## Data for review
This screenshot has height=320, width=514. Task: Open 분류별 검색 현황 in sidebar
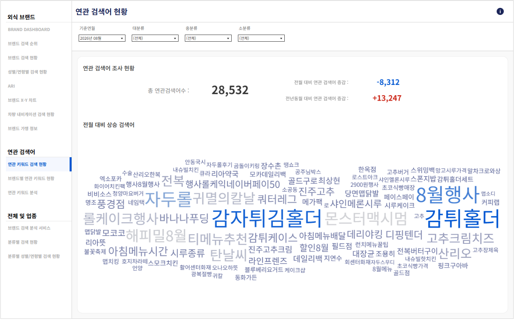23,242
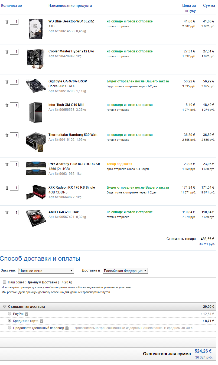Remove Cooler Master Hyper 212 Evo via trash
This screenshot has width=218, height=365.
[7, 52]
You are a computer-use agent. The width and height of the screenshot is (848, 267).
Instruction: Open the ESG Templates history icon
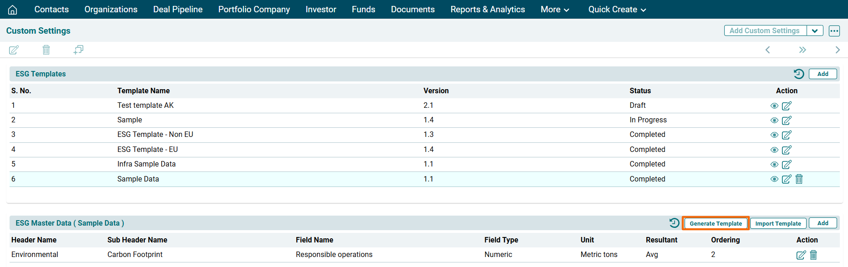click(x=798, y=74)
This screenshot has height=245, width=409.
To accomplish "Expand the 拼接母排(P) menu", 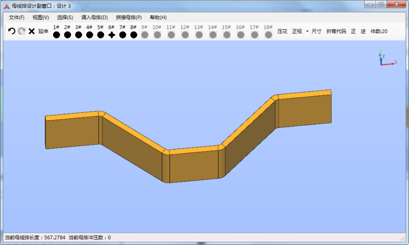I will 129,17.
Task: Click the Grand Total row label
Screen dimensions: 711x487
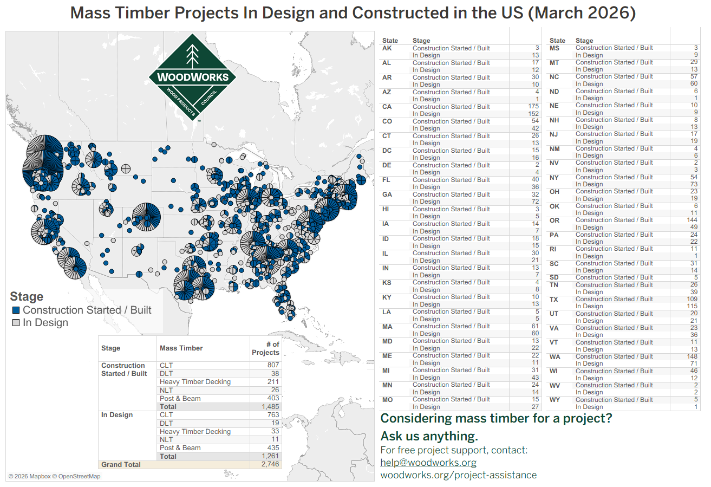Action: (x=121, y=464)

* * *

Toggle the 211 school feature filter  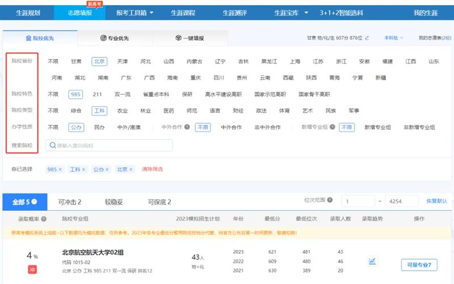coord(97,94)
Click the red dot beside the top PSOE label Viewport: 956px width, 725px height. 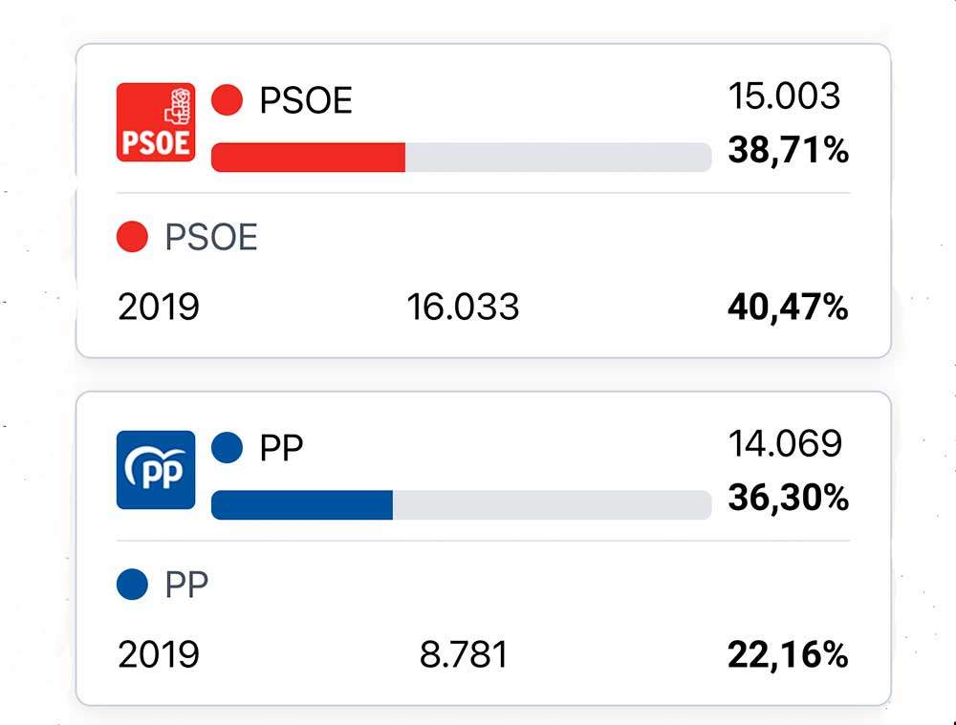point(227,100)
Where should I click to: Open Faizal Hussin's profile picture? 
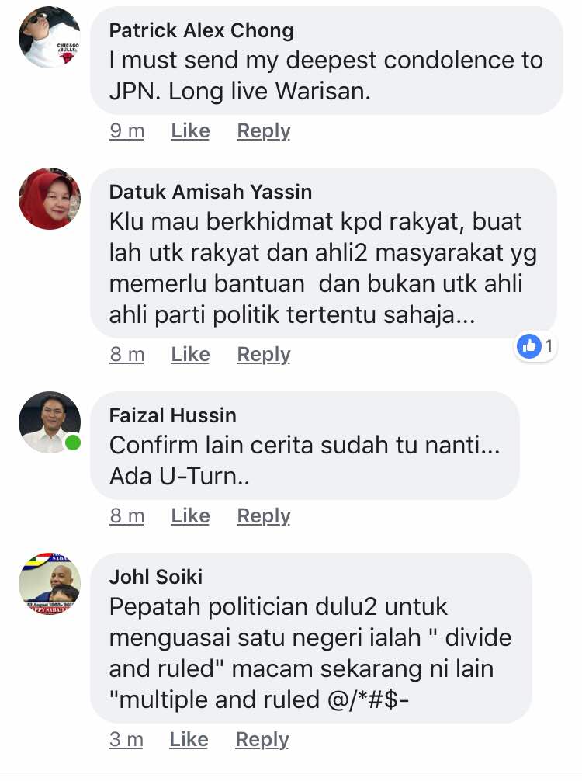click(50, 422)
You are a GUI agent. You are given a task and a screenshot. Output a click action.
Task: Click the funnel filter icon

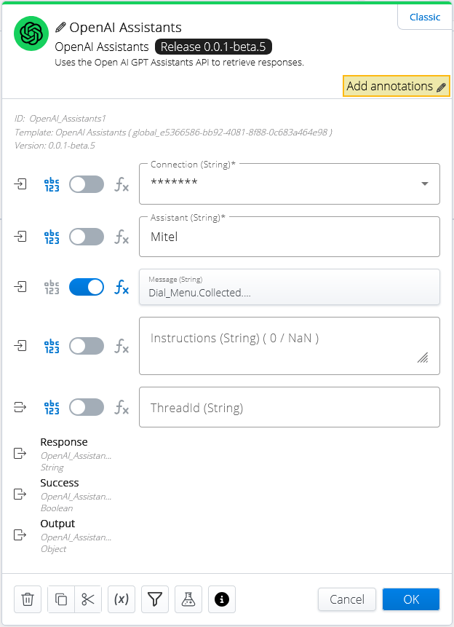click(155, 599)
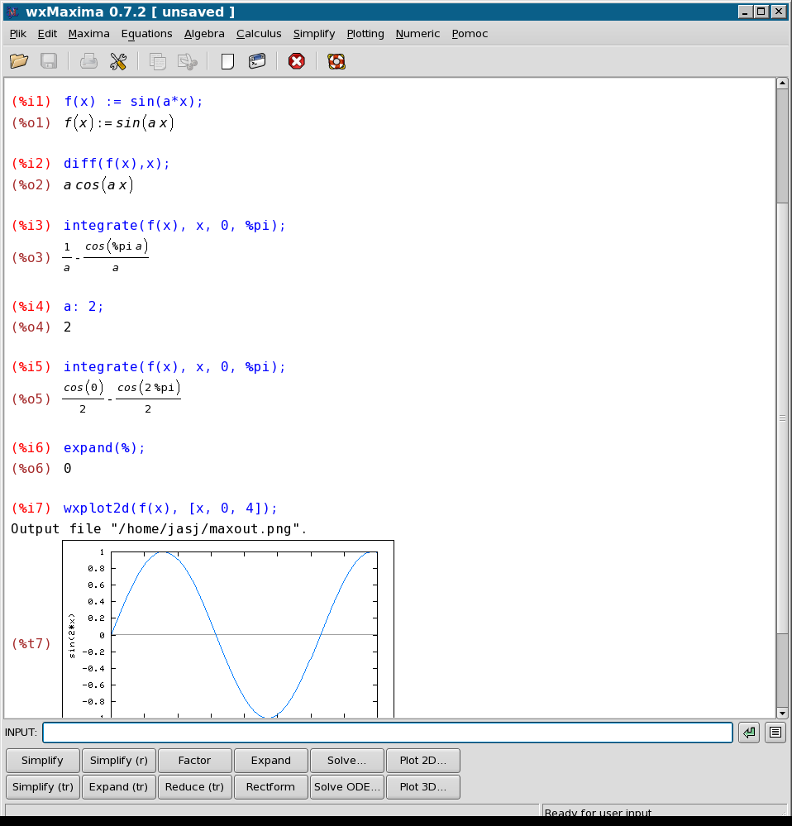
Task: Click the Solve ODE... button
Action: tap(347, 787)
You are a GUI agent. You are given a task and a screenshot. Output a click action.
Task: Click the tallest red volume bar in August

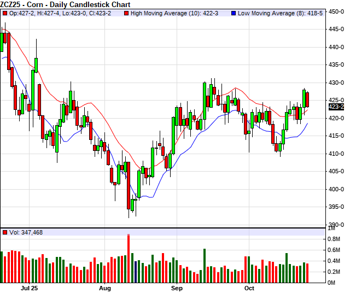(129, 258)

## Prompt
Beginning with the line that contains "This screenshot has height=320, width=514." and ending with the line that contains "You are a computer-use", reproduce the listing exactly, pictures excluded.

## Answer for the task
This screenshot has height=320, width=514. Task: Open 분류별 검색 현황 in sidebar
23,242
Remove Cooler Master Hyper 212 Evo via trash
This screenshot has width=218, height=365.
[7, 52]
You are a computer-use agent. The width and height of the screenshot is (848, 267).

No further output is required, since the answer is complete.